Document excerpt:
━━━━
First, let me address the misguided College Learned.

I see in the news papers, the Salt Lake Tribune especially, a lot of Mormons denounce Glenn Beck. “You may have missed it, but social justice is a dominant feature of all four of our key sacred texts, including the Bible and the Book of Mormon. We could look at hundreds of relevant scriptures, since poverty was the thing Jesus preached about most often, but let me turn your attention to a scripture you might have missed: King Benjamin's sermon in the Book of Mormon."-1 one blogger wrote. An absurd notion to be sure. King Benjamin was encouraging CHAIRTY. Charity and Social Justice are not the same thing. Social Justice is Satan’s counterfeit to charity. It is a recent concept developed by the likes of Karl Marx, and popularized by the likes of James Cohen, the founder of Liberation Theology, and self avowed Marxist religious leader Jim Wallis. It’s sad that CS Lewis, while not a member of the LDS faith seemed to grasp this concept entirely, but some of our own, for the sake of being right with the left wing nut media miss this completely. I guess its better to be popular than right… Oh well.

Beck is an echo of Cleon Skousen, who himself was an echo of Ezra Taft Benson, himself an echo of David O’McKay, and echo of Heber J Grant, himself an echo of those that came before him all the way back to Joseph Smith. Never at any time has the church been friendly to the concept of Government imposed collectivism. The church has repeatedly denounced Socialism, Communism, and Fascism. That the Church is silent now on these matters is not an indication of capitulation to the whimsies of men, we are still to “push back the world,” as James E Foust would say, a Democrat, by the way. We need to be Charitable, but Charity is an individual choice. Where force is involved it ceases to be charity and becomes theft, and theft is against our religion.

What the liberal Mormon bloggers are missing is that the Book of Mormon repeatedly condemns ridiculous and oppressive taxing as well rendering the Social Justice in the book of Mormon argument defeated. Mosiah 2:14 here King Benjamin labors with his own hands and engaged in CHARITY so that the people are not taxed. Mosiah 7:15 Nephite writers observe the burden of taxes on the Lamonites, Mosiah 11:6-This one in particular highlights the primary problem with socialism, make it scripture mastery. Ether 10:5-6 the people burdened with taxes that can’t pay them end up punished by the government. In all scripture every time taxes come up it is in a negative connotation. Taxing and redistributing wealth is not promoted by scripture, it is condemned. Charity, willingly imparting taking care of the poor of your own volition is celebrated and encouraged.

CS Lewis understood the real nature of Marxism, as he accounts in a letter from Screwtape the Demon, to his nephew Wormwood.
━━━━
Records from a data collection:
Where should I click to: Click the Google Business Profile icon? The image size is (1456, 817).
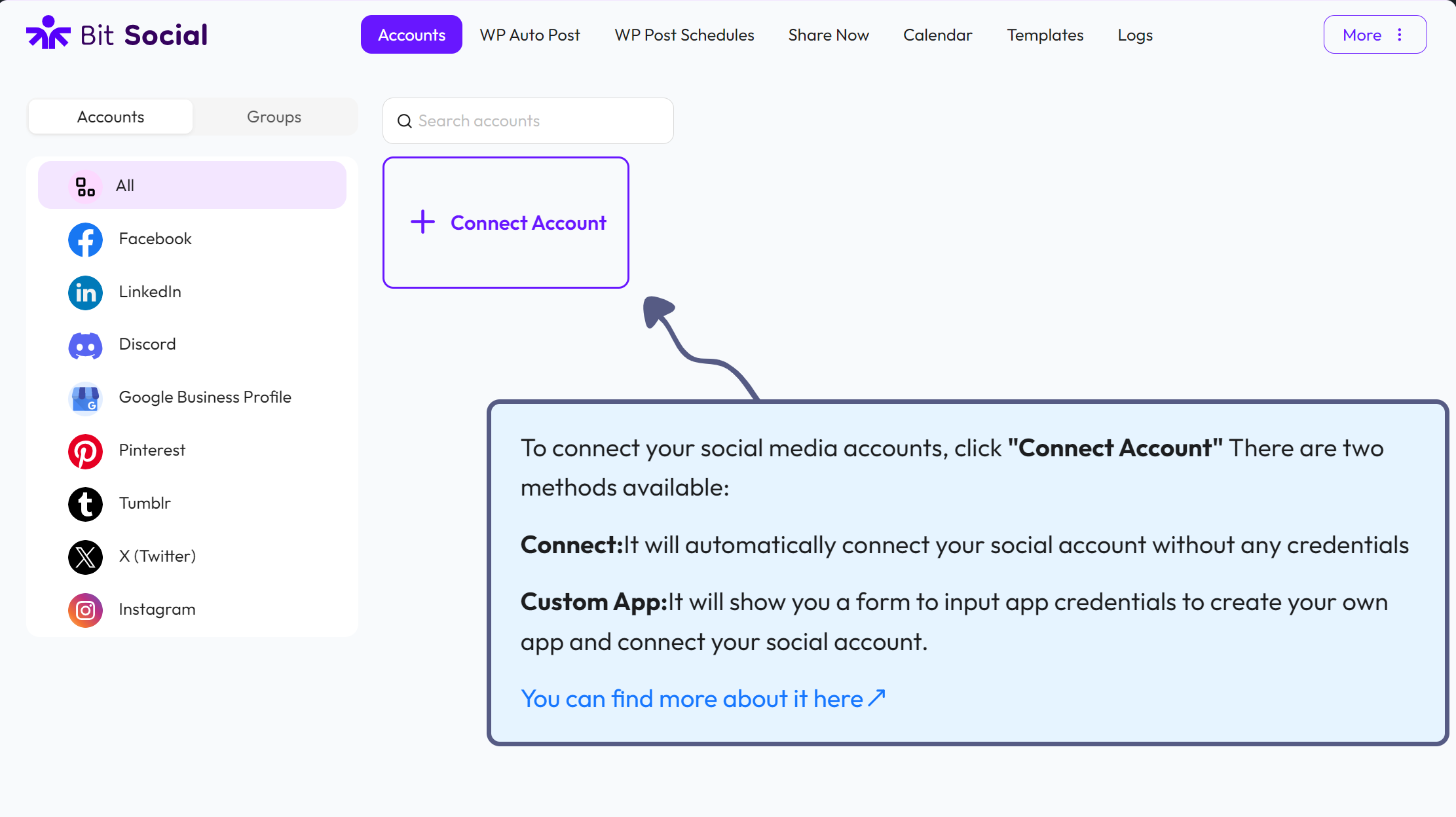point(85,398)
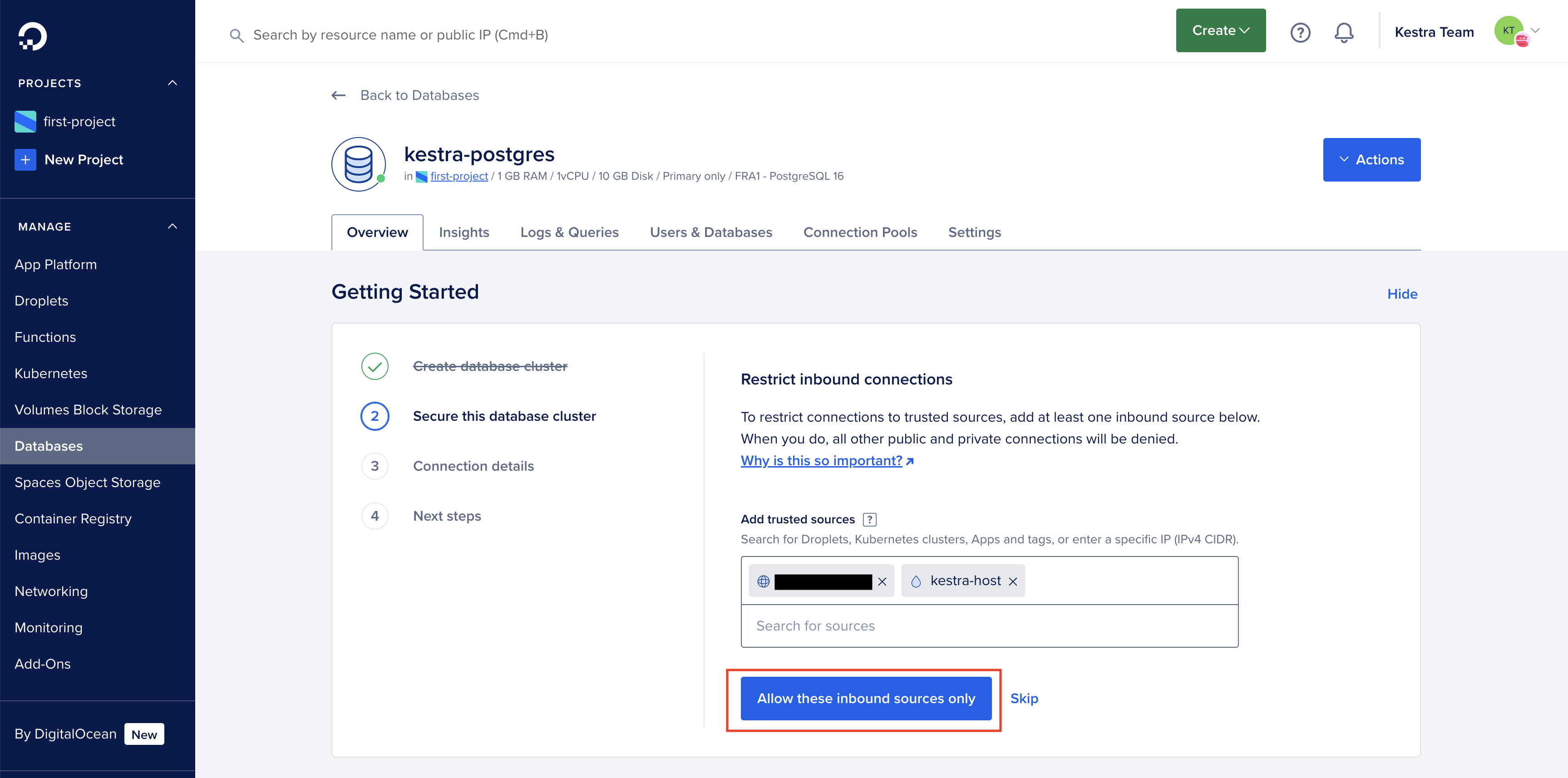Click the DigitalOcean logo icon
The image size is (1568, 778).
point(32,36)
━━━━
Exercises to complete:
• 1. Echo every one of the records above line for line, omitting the pictures from your reply.
• 2. Carry on the essay about charity, social justice, and the Book of Mormon, picking up right after its last sentence.

Outputs:
• 1.
Where should I click to: Click the Google Business Profile icon? The image size is (1456, 817).
point(85,398)
Click the DigitalOcean logo icon
The image size is (1568, 778).
point(32,36)

• 2.
You will find that a good many Christian-political writers think that
Christianity began going wrong, and departing from the doctrine of its Founder,
at a very early stage. Now this idea must be used by us to encourage once again
the conception of a "historical Jesus" to be found by clearing away later
"accretions and perversions" and then to be contrasted with the whole Christian
tradition. In the last generation we promoted the construction of such a
"historical Jesus" on liberal and humanitarian lines; we are now putting forward
a new "historical Jesus" on Marxian, catastrophic, and revolutionary lines. The
advantages of these constructions, which we intend to change every thirty years
or so, are manifold. In the first place they all tend to direct men's devotion
to something which does not exist…
…About the general connection between Christianity and politics, our position is more delicate. Certainly we do not want men to allow their Christianity to flow over into their political
life, for the establishment of anything like a really just society would be a
major disaster. On the other hand we do want, and want very much, to make men
treat Christianity as a means; preferably, of course, as a means to their own
advancement, but, failing that, as a means to anything—even to social justice.
The thing to do is to get a man at first to value social justice as a thing
which the Enemy demands, and then work him on to the stage at which he values
Christianity because it may produce social justice. For the Enemy will not be
used as a convenience.
(Screwtape letters, XXIII CS Lewis, emphasis added)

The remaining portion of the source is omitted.